Il sourit chaleureusement.

— J’ai, par bonheur, une bonne nouvelle… La chance de surmonter cette terrible épreuve vous demeure cependant, Froissart, mon bon. Vous allez vous souvenir des hauts faits de la FREDE, et vous allez chanter ses louanges au plus haut des deux ministériels.

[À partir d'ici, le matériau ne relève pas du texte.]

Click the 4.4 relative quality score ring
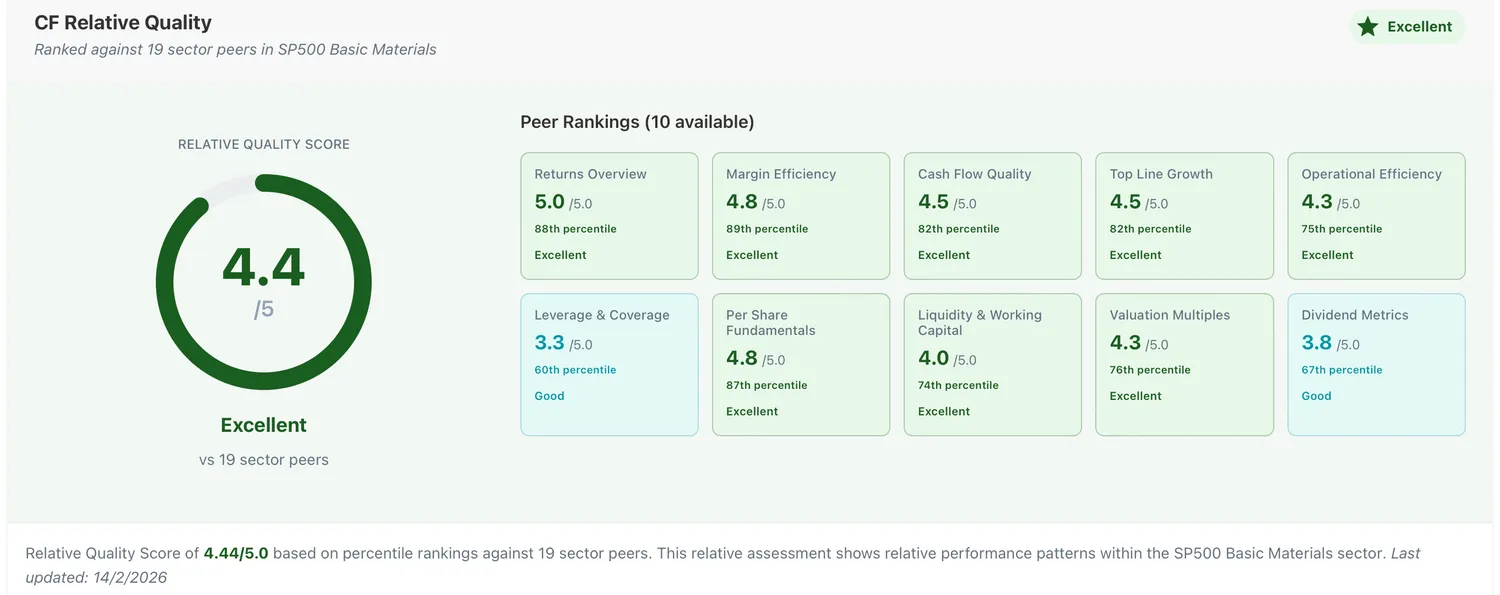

Une sorte de révélation, en somme. Suivie d’une conversion. Vous allez, parallèlement à votre campagne de communication, faire en sorte d’obtenir le doublement en trois mois – je répète : le doublement – des budgets qui nous sont alloués mensuellement par votre administration depuis la création de notre service.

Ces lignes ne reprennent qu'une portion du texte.